***** Task material

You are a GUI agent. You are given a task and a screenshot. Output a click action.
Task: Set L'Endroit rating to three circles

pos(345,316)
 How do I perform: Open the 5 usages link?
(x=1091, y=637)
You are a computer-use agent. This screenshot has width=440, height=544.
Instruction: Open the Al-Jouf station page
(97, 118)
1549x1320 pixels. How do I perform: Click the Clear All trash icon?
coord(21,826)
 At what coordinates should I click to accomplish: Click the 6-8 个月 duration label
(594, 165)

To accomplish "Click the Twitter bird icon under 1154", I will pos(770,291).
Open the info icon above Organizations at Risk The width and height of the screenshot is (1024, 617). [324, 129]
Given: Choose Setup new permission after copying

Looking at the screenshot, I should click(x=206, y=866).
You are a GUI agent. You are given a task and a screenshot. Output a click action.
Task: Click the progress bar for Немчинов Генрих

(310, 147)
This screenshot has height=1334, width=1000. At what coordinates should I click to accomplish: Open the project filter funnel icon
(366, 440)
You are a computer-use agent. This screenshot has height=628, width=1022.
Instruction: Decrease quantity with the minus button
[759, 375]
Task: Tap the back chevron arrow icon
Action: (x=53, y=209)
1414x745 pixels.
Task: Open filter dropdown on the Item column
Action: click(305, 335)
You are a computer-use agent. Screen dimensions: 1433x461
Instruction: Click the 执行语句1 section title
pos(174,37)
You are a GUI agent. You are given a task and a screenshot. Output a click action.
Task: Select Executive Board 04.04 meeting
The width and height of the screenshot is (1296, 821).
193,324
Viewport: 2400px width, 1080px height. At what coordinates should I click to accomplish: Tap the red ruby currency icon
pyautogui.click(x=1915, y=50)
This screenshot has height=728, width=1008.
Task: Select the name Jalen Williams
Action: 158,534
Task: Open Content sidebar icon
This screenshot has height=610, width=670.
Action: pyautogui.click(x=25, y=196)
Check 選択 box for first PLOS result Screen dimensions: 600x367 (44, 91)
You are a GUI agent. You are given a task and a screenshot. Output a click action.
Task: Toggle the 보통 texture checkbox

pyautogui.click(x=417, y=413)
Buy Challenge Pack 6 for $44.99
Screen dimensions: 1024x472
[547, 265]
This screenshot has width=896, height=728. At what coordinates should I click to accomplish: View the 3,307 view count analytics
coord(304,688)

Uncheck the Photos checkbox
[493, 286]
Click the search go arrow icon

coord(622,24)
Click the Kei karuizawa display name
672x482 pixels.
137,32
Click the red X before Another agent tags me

**********

- _Problem_
Scan the listing above. Gather each line that contains the word "computer".

- _Task response_
You are a computer-use agent. This screenshot has width=440, height=544.
You are a computer-use agent. This screenshot has height=628, width=1022.
You are a computer-use agent. Screen dimensions: 1433x461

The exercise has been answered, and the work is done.